As you approach 2016, you might be considering how to better manage your money.
It's a common goal to spend less and save more, but that's easier said than done. Here's how to
break your financial goals down into achievable chunks.
1. Think big. Sometimes people think that focusing on small ways to save money-like choosing no-name labels vs. brand names at the supermarket-will add up to big bucks. It's true that it'll save some money, but it likely won't amount to much. We suggest devoting your attention to reducing big-ticket monthly expenses. For example, if you've built up equity in your home, you could potentially refinance your mortgage to pay less each month. You could also work with an insurance specialist to determine if your homeowners, auto and/or life insurance
premiums could be lower.
2. Resist lifestyle inflation. If you followed through on No. 1, or if you're due for a promotion or bonus in the New Year, you might be seeing hundreds (or even thousands!) of dollars in extra income.
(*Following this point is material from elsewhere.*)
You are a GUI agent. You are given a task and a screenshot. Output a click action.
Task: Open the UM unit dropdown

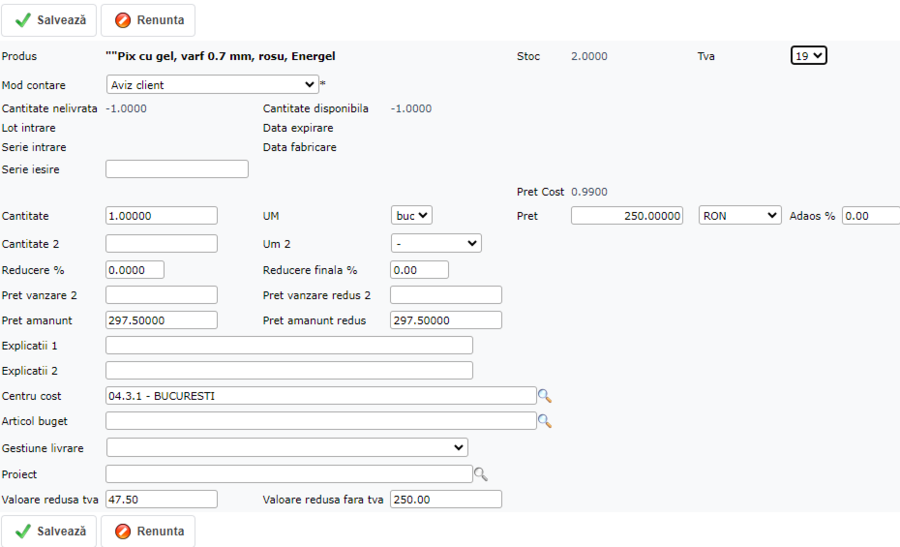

It's OK to indulge yourself to a certain extent, but it's similarly important to keep the big picture in mind (see No. 3). If you don't do anything with the savings you've sought, you may be tempted to spend that money on things that don't really get you closer to your values and goals.
3. Decide what you're saving for. No one wants to save for the sake of saving. If you don't have a specific goal in mind, you might be more susceptible to lifestyle inflation than you otherwise would be.
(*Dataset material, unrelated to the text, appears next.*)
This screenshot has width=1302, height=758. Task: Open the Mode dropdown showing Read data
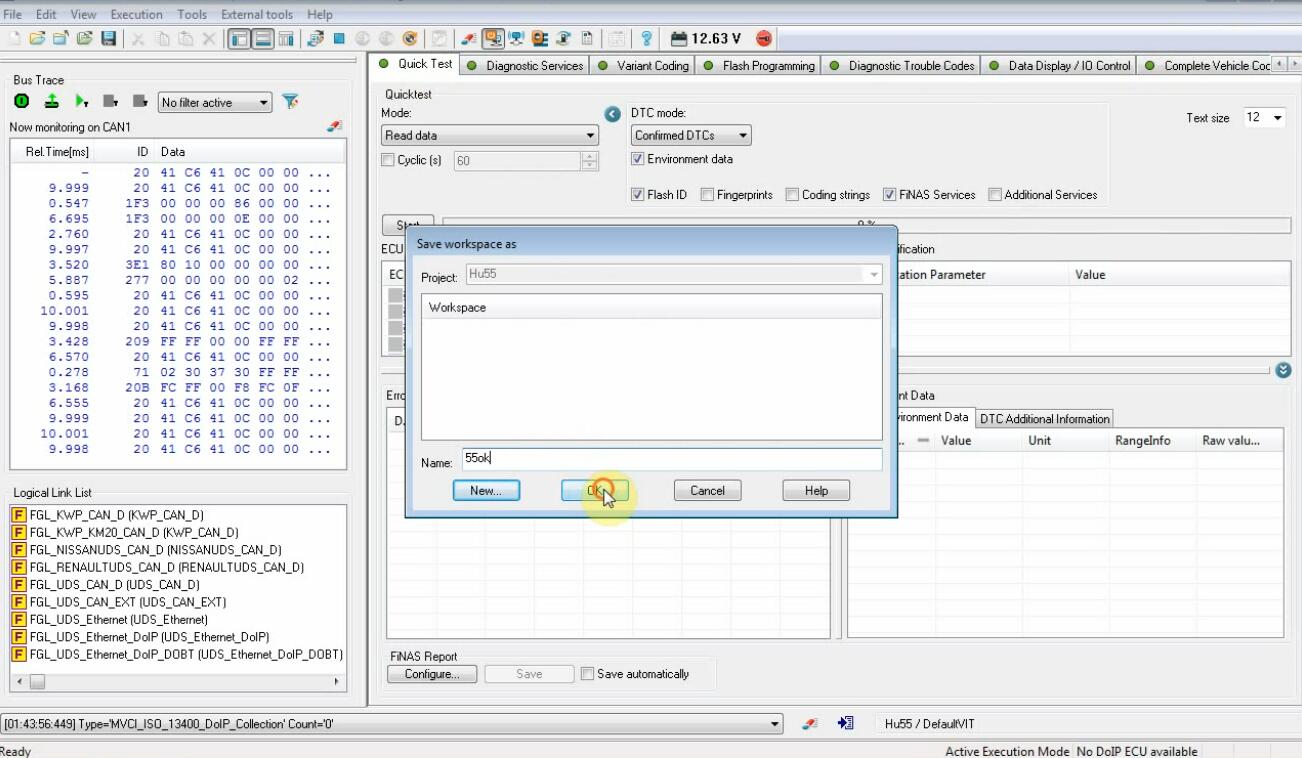[490, 136]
Let your values guide your goal-setting: If you value security, perhaps your goal is to save as much as possible for retirement. If you value family and education, then you may want to build up a college savings fund for your children or grandchildren.
4. Put your savings in the right place(s). Not all savings vehicles are created equal; certain accounts are best used for certain purposes. That's why it's important to be very clear about the end goals for your money. For example, if you're saving for retirement, a wise option may be to put some of your savings in an employer-sponsored plan, like a 401k, or an IRA. If you're saving for your children's college fund, however, a 529 plan may be a route you want to consider.
The account type matters because there are penalties applied to withdrawals not used for the account's primary purpose. These restrictions help keep you on the path to greater savings.
5. Repeat on a monthly basis. Dedicate extra time to perusing other major monthly expenses, such as cable/Internet and cell phone bills, to see how else you could be saving bucks. Sometimes it's as simple as calling your provider and asking if there's a better plan given your habits and usage.
With discipline, foresight and a commitment to your long-term goals, saving may become a reward in its own right. Cheers to a potentially wealthier 2016.
Prior to investing in a 529 plan investors should consider whether the investor's or designated beneficiary's home state offers any state tax or other benefits that are only available for investments in such state's qualified tuition program. Withdrawals used for qualified expenses are federally tax free. Tax treatment at the state level may vary. Please consult with your tax adviser before investing.